Output the listing below as a Markdown table with two columns, Row and Line. Put a row number and one line of the listing in each row, and leave out blank lines.

(Given data)

###

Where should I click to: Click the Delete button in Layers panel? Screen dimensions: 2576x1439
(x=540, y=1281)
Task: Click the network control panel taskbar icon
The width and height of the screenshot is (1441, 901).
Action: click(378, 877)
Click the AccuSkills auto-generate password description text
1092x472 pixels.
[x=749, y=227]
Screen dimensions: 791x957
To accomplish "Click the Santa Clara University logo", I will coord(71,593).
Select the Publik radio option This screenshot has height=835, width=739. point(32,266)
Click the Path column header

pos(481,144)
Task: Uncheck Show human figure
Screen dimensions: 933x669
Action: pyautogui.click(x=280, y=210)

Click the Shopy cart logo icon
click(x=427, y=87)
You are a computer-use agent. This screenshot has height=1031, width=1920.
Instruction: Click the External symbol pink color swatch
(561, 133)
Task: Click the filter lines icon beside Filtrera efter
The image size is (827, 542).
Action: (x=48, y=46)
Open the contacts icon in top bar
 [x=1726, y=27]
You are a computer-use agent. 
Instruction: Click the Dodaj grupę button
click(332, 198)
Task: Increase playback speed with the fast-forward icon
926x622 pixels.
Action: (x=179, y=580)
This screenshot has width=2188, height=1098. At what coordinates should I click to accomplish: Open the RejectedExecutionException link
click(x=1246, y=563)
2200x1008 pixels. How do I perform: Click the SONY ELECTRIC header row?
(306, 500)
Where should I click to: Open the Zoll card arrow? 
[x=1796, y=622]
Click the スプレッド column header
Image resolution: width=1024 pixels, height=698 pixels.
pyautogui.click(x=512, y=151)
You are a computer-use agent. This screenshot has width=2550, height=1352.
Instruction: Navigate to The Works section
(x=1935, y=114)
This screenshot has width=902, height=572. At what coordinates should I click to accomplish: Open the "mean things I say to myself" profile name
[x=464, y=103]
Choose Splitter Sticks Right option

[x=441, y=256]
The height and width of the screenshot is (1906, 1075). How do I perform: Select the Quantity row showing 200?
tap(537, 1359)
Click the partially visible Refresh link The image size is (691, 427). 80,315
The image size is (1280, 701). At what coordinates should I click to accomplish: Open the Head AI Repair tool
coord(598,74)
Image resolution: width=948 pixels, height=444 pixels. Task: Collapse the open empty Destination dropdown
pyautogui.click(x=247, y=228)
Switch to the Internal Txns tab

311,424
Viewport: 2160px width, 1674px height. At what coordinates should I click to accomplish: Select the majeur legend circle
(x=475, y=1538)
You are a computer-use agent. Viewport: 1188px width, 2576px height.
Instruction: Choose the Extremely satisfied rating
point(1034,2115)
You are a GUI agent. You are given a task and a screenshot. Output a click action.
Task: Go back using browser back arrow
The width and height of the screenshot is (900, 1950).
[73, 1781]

###

(Solution for this task)
| Row | Line |
|---|---|
| 1 | Where should I click to: Click the Delete button in Layers panel? Screen dimensions: 2576x1439 |
| 2 | (x=540, y=1281) |
| 3 | Task: Click the network control panel taskbar icon |
| 4 | The width and height of the screenshot is (1441, 901). |
| 5 | Action: click(378, 877) |
| 6 | Click the AccuSkills auto-generate password description text |
| 7 | 1092x472 pixels. |
| 8 | [x=749, y=227] |
| 9 | Screen dimensions: 791x957 |
| 10 | To accomplish "Click the Santa Clara University logo", I will coord(71,593). |
| 11 | Select the Publik radio option This screenshot has height=835, width=739. point(32,266) |
| 12 | Click the Path column header |
| 13 | pos(481,144) |
| 14 | Task: Uncheck Show human figure |
| 15 | Screen dimensions: 933x669 |
| 16 | Action: pyautogui.click(x=280, y=210) |
| 17 | Click the Shopy cart logo icon |
| 18 | click(x=427, y=87) |
| 19 | You are a computer-use agent. This screenshot has height=1031, width=1920. |
| 20 | Instruction: Click the External symbol pink color swatch |
| 21 | (561, 133) |
| 22 | Task: Click the filter lines icon beside Filtrera efter |
| 23 | The image size is (827, 542). |
| 24 | Action: (x=48, y=46) |
| 25 | Open the contacts icon in top bar |
| 26 |  [x=1726, y=27] |
| 27 | You are a computer-use agent.  |
| 28 | Instruction: Click the Dodaj grupę button |
| 29 | click(332, 198) |
| 30 | Task: Increase playback speed with the fast-forward icon |
| 31 | 926x622 pixels. |
| 32 | Action: (x=179, y=580) |
| 33 | This screenshot has width=2188, height=1098. At what coordinates should I click to accomplish: Open the RejectedExecutionException link |
| 34 | click(x=1246, y=563) |
| 35 | 2200x1008 pixels. How do I perform: Click the SONY ELECTRIC header row? |
| 36 | (306, 500) |
| 37 | Where should I click to: Open the Zoll card arrow?  |
| 38 | [x=1796, y=622] |
| 39 | Click the スプレッド column header |
| 40 | Image resolution: width=1024 pixels, height=698 pixels. |
| 41 | pyautogui.click(x=512, y=151) |
| 42 | You are a computer-use agent. This screenshot has width=2550, height=1352. |
| 43 | Instruction: Navigate to The Works section |
| 44 | (x=1935, y=114) |
| 45 | This screenshot has width=902, height=572. At what coordinates should I click to accomplish: Open the "mean things I say to myself" profile name |
| 46 | [x=464, y=103] |
| 47 | Choose Splitter Sticks Right option |
| 48 | [x=441, y=256] |
| 49 | The height and width of the screenshot is (1906, 1075). How do I perform: Select the Quantity row showing 200? |
| 50 | tap(537, 1359) |
| 51 | Click the partially visible Refresh link The image size is (691, 427). 80,315 |
| 52 | The image size is (1280, 701). At what coordinates should I click to accomplish: Open the Head AI Repair tool |
| 53 | coord(598,74) |
| 54 | Image resolution: width=948 pixels, height=444 pixels. Task: Collapse the open empty Destination dropdown |
| 55 | pyautogui.click(x=247, y=228) |
| 56 | Switch to the Internal Txns tab |
| 57 | 311,424 |
| 58 | Viewport: 2160px width, 1674px height. At what coordinates should I click to accomplish: Select the majeur legend circle |
| 59 | (x=475, y=1538) |
| 60 | You are a computer-use agent. Viewport: 1188px width, 2576px height. |
| 61 | Instruction: Choose the Extremely satisfied rating |
| 62 | point(1034,2115) |
| 63 | You are a GUI agent. You are given a task and a screenshot. Output a click action. |
| 64 | Task: Go back using browser back arrow |
| 65 | The width and height of the screenshot is (900, 1950). |
| 66 | [73, 1781] |